───── Data to use

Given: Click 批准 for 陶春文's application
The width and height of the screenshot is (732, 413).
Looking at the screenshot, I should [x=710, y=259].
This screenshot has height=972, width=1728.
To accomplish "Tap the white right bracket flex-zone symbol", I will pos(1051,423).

──────────
───── Data to use

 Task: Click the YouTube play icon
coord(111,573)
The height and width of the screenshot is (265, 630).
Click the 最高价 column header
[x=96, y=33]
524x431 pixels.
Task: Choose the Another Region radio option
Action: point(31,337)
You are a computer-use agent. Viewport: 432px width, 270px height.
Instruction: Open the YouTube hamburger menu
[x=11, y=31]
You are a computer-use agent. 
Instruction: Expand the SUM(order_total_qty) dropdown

──────────

### Your assignment
Say how many lines in the entries contain the string "computer", and leave out everything else.

### Result of this task
2